__Task goal__.
Set down a true copy of the data, with all pictures left out.

-- Records to process follows --

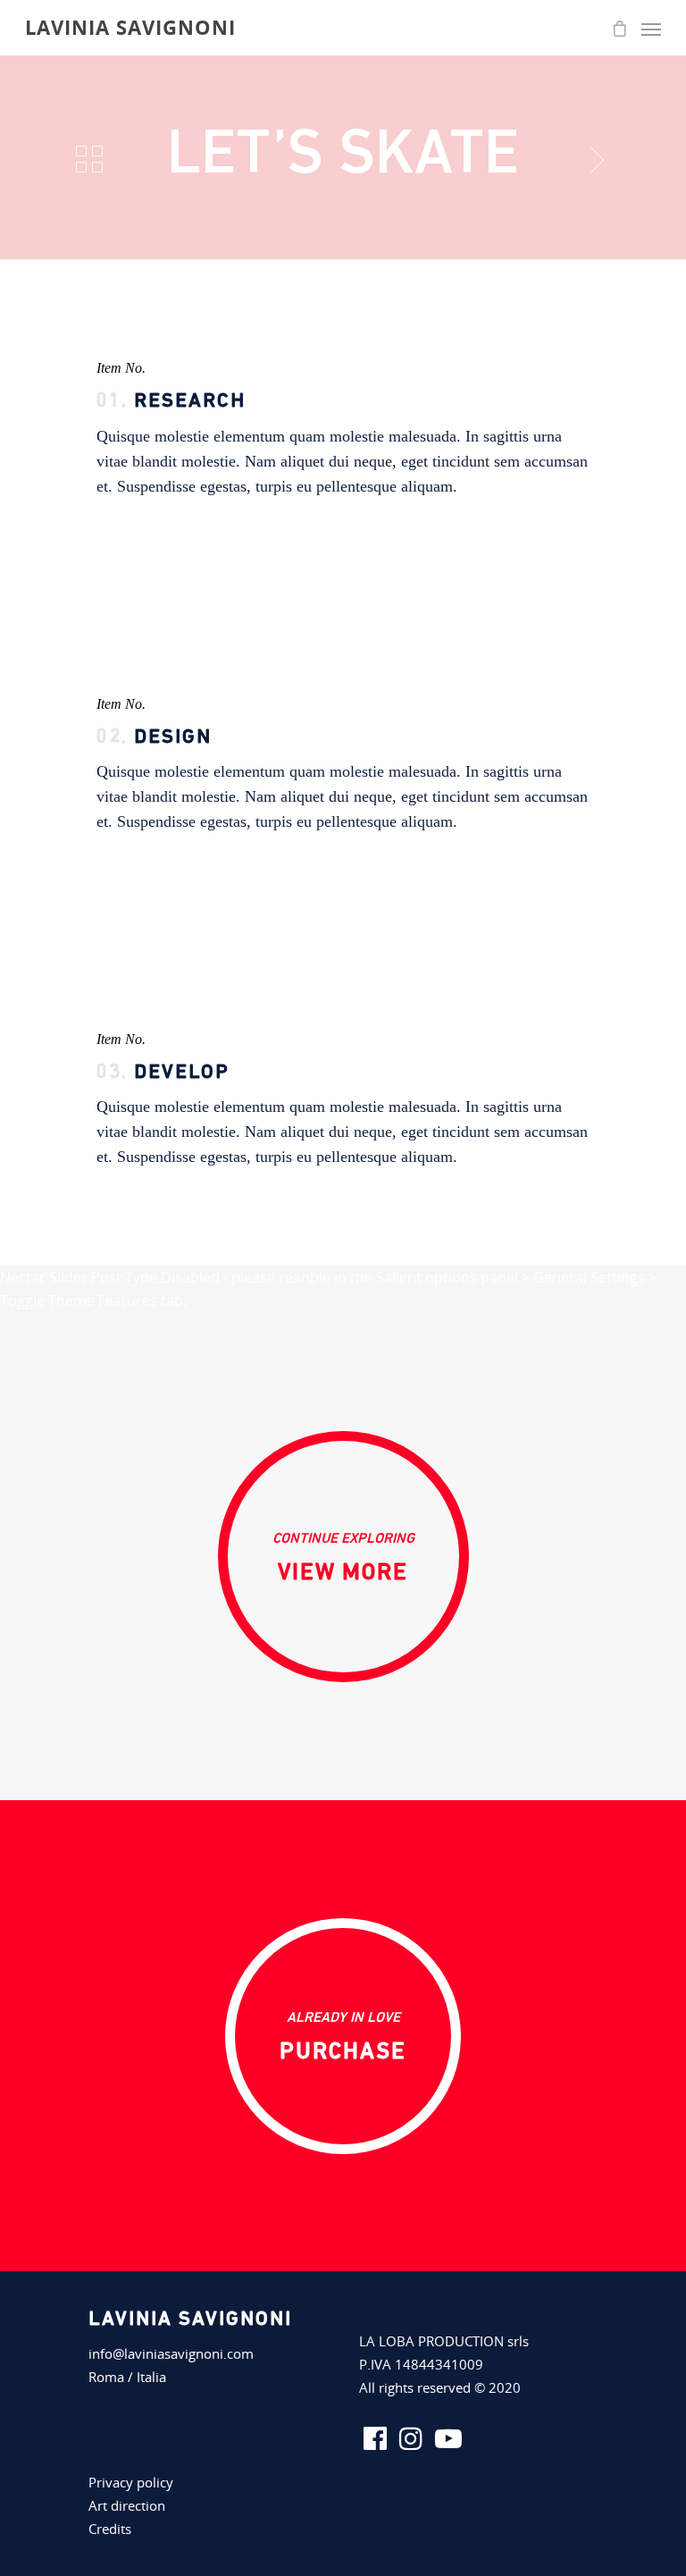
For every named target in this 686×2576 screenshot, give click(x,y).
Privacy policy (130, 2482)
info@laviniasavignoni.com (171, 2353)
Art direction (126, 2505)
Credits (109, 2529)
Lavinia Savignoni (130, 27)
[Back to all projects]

-- Records to process concluded --

__Result of this exercise__.
For every named target in this 686×2576 screenshot, give click(x,y).
Privacy policy (130, 2482)
info@laviniasavignoni.com (171, 2353)
Art direction (126, 2505)
Credits (109, 2529)
Lavinia Savignoni (130, 27)
[Back to all projects]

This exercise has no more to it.